**TASK**
Stop at the line containing "Стенды для школы (20, 91)": every line of the listing from the first up to that one must be set down exactly.

**SOURCE DATA**

^^^^^^^^

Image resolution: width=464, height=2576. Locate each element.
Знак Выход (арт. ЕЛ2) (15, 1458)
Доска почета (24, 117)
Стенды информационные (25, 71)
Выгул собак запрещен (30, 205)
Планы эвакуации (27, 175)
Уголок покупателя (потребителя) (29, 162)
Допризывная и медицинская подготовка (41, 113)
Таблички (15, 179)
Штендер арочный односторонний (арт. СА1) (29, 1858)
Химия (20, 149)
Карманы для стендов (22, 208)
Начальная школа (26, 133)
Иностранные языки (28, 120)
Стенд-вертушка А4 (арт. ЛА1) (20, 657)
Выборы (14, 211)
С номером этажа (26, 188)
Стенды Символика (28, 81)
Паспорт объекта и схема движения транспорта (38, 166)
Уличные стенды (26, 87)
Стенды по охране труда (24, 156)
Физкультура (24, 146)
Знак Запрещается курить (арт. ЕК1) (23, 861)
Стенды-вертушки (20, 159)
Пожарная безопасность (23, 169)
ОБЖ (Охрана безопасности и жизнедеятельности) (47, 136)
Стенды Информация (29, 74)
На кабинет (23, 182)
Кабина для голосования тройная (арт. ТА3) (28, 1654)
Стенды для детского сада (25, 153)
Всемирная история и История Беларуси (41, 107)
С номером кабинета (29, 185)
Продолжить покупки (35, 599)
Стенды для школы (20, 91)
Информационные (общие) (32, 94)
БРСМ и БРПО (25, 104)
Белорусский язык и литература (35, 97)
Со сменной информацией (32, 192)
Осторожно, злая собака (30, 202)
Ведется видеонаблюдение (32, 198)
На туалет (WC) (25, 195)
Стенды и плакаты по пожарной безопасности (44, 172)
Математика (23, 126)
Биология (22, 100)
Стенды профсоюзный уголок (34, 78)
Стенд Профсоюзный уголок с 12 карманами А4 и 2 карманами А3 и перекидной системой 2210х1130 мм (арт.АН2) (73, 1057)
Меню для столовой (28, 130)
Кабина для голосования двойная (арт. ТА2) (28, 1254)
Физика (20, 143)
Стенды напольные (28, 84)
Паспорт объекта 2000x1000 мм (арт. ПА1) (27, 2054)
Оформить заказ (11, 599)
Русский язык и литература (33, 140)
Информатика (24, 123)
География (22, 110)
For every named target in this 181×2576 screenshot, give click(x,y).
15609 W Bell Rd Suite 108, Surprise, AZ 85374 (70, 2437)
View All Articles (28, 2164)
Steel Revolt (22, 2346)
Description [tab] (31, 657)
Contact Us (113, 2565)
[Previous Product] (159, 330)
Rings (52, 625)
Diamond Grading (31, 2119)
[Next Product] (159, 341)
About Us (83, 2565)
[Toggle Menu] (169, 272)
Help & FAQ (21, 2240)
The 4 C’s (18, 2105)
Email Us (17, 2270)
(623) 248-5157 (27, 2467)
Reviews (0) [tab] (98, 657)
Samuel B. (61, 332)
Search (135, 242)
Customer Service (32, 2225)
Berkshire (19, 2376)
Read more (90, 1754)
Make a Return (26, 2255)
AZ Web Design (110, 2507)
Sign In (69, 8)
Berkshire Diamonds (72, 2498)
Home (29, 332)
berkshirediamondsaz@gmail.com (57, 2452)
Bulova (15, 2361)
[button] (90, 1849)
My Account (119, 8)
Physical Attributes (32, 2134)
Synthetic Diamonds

^^^^^^^^

**ANSWER FOR THE TASK**
Image resolution: width=464, height=2576. Locate each element.
Знак Выход (арт. ЕЛ2) (15, 1458)
Доска почета (24, 117)
Стенды информационные (25, 71)
Выгул собак запрещен (30, 205)
Планы эвакуации (27, 175)
Уголок покупателя (потребителя) (29, 162)
Допризывная и медицинская подготовка (41, 113)
Таблички (15, 179)
Штендер арочный односторонний (арт. СА1) (29, 1858)
Химия (20, 149)
Карманы для стендов (22, 208)
Начальная школа (26, 133)
Иностранные языки (28, 120)
Стенд-вертушка А4 (арт. ЛА1) (20, 657)
Выборы (14, 211)
С номером этажа (26, 188)
Стенды Символика (28, 81)
Паспорт объекта и схема движения транспорта (38, 166)
Уличные стенды (26, 87)
Стенды по охране труда (24, 156)
Физкультура (24, 146)
Знак Запрещается курить (арт. ЕК1) (23, 861)
Стенды-вертушки (20, 159)
Пожарная безопасность (23, 169)
ОБЖ (Охрана безопасности и жизнедеятельности) (47, 136)
Стенды Информация (29, 74)
На кабинет (23, 182)
Кабина для голосования тройная (арт. ТА3) (28, 1654)
Стенды для детского сада (25, 153)
Всемирная история и История Беларуси (41, 107)
С номером кабинета (29, 185)
Продолжить покупки (35, 599)
Стенды для школы (20, 91)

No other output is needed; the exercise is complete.